La controversia comenzó a mediados de año cuando un grupo de usuarios presentó una demanda colectiva argumentando que la plataforma induce a engaño al sugerir una adquisición en propiedad, cuando en realidad se trata de una cesión temporal. Para la corporación, cualquier “consumidor razonable” comprende perfectamente que las transacciones dentro de la tienda digital otorgan únicamente licencias de uso y no la titularidad del producto cultural.
La defensa de la compañía ante los tribunales
Durante su exposición ante las autoridades judiciales, la firma tecnológica señaló que las condiciones del servicio detallan de forma explícita este modelo operativo. Asimismo, aportaron argumentos técnicos y comerciales para justificar su postura, indicando que si no se vendieran licencias, solamente un comprador podría obtener acceso a los juegos digitales de PlayStation.
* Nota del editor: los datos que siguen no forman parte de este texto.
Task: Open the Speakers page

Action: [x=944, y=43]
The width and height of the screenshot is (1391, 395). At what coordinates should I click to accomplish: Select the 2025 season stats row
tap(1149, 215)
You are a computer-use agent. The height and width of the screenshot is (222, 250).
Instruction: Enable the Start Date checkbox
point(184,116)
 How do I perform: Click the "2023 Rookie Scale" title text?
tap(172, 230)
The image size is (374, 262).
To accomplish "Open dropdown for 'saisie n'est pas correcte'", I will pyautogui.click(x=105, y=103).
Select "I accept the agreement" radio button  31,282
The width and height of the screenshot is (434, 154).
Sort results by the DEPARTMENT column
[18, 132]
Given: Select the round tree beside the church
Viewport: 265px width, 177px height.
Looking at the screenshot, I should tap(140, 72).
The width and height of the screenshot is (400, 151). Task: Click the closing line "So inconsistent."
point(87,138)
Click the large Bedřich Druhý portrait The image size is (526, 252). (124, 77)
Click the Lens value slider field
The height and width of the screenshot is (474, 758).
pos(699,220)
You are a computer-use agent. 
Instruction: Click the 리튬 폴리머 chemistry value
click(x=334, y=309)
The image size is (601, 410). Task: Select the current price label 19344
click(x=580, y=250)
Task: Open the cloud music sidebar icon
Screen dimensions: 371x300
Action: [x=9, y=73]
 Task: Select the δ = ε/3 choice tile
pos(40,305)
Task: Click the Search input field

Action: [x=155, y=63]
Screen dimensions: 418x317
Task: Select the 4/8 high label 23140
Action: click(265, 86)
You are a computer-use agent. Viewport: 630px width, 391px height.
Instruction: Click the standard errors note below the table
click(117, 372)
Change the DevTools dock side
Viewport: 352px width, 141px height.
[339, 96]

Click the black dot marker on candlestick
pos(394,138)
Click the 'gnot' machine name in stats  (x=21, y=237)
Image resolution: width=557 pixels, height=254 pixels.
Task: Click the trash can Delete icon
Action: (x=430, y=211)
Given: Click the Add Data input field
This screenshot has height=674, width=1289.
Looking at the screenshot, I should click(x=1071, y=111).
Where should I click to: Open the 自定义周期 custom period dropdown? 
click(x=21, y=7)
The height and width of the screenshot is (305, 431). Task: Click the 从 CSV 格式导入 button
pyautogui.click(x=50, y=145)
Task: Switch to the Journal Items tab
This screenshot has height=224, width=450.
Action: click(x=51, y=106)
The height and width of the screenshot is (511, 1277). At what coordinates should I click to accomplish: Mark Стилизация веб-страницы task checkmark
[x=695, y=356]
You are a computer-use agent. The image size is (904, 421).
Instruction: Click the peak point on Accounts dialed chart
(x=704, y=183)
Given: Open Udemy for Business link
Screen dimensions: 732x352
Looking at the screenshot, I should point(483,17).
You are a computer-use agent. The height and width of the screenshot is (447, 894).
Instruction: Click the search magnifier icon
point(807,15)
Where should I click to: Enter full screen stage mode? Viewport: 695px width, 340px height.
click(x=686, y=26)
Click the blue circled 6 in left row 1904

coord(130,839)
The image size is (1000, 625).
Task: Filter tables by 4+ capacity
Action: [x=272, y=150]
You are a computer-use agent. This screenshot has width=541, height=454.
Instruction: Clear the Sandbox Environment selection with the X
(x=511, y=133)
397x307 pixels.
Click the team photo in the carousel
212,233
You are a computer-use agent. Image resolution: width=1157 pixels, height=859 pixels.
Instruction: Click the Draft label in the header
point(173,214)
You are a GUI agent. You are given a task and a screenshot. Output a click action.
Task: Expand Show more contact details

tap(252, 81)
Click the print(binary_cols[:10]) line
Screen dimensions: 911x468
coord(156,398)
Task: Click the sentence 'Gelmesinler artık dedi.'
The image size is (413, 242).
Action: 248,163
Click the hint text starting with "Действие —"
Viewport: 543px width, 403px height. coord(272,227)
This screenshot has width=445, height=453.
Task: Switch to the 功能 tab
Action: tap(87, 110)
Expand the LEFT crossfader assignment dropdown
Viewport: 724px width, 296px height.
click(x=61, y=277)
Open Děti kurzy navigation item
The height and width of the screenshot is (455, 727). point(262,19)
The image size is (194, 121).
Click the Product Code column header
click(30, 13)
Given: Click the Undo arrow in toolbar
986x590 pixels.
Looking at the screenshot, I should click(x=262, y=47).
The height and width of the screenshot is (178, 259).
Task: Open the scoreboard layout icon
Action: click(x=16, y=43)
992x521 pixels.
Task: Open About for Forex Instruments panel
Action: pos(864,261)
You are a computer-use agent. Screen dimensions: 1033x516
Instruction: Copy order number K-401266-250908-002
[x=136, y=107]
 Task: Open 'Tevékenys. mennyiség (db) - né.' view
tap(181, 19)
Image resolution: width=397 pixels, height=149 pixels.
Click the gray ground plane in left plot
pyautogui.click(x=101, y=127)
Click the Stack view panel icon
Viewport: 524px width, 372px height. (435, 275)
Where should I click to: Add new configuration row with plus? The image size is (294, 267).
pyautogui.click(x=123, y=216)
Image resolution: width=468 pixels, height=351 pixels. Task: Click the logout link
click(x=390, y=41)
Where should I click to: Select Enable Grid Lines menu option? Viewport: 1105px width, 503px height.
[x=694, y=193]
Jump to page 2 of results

Para respaldar su argumento, la compañía utilizó un ejemplo práctico basado en las adquisiciones de los demandantes: “En la era digital, no es plausible alegar que los consumidores razonables creyeran que estaban adquiriendo la ‘propiedad’ de un juego digital. Si ese fuera el caso, entonces el demandante Edward Heycock no habría podido obtener el juego Resident Evil Requiem el 25 de febrero de 2026 por $69.99 de PlayStation Store después de que el demandante Jason Mendoza hubiera obtenido Resident Evil Requiem el 14 de febrero de 2026, porque el Sr. Mendoza, no Sony, habría sido el propietario en ese momento”.
Inquietudes sobre el futuro del mercado digital
Aunque la perspectiva comercial de la distribuidora busca proteger su infraestructura de distribución actual, los usuarios y coleccionistas perciben un panorama complejo. Las dudas crecen de cara al horizonte del sector, especialmente tras los indicios de una transición hacia un modelo donde los formatos físicos pierdan protagonismo de forma definitiva.
Si el cliente carece de una copia tangible y los términos estipulan que no posee el software, existe el riesgo constante de que se le puede negar el acceso a los mismos ante cualquier cambio en las políticas de la plataforma, el cierre de servidores o la retirada de licencias por motivos de licencias de terceros.
Reducir las reclamaciones de la comunidad a una simple cuestión de interpretación legal se percibe por muchos sectores como una subestimación innecesaria frente a la pérdida de derechos de conservación que históricamente acompañaban al medio. Además, la consolidación de un ecosistema 100 % virtual amenaza con fulminar por completo el mercado de segunda mano, transformando radicalmente la forma en que las personas adquieren, disfrutan y comparten sus obras favoritas en las consolas de la marca.